Records to process Block Start
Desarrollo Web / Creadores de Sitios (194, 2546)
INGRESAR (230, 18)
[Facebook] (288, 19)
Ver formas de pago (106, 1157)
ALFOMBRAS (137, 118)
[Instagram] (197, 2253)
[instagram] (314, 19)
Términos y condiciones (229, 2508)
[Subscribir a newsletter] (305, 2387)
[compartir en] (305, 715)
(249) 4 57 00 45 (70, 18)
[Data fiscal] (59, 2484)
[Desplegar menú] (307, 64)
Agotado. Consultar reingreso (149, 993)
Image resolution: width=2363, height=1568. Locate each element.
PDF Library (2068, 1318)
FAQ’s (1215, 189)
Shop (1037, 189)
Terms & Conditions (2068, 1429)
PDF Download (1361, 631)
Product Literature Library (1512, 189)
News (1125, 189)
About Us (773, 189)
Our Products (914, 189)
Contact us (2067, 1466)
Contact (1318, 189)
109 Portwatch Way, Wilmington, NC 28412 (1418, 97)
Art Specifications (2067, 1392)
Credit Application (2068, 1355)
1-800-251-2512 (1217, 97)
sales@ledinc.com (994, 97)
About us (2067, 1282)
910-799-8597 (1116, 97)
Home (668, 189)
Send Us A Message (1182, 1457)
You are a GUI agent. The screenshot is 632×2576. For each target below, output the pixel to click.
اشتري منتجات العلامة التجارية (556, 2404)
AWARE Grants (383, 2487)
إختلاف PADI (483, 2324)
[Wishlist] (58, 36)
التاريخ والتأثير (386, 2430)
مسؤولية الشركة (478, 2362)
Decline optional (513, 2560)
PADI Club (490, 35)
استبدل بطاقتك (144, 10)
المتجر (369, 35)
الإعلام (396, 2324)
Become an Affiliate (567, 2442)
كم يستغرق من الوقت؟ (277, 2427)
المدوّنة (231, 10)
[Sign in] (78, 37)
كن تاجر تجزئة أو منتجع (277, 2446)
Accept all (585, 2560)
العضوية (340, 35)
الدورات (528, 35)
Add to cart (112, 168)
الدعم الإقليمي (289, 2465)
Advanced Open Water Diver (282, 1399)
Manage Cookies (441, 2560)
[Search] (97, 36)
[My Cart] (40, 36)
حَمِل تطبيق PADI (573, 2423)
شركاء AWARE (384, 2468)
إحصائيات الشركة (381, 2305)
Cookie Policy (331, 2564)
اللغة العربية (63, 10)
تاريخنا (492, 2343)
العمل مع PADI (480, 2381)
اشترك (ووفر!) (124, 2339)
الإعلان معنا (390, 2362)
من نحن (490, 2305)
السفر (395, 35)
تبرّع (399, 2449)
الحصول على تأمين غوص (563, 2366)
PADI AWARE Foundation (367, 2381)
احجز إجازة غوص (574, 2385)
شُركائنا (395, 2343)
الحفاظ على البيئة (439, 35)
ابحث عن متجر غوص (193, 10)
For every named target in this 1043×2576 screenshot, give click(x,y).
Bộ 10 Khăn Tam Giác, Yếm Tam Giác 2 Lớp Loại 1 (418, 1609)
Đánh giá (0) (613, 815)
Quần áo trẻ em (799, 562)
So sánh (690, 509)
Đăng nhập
Records to process Block End
| How to complete this task |
Within the material above, show every line that includes "click".

| Completed task |
You are a GUI agent. The screenshot is 632×2576. For each target below, output the pixel to click.
For every named target in this 1043×2576 screenshot, give click(x,y).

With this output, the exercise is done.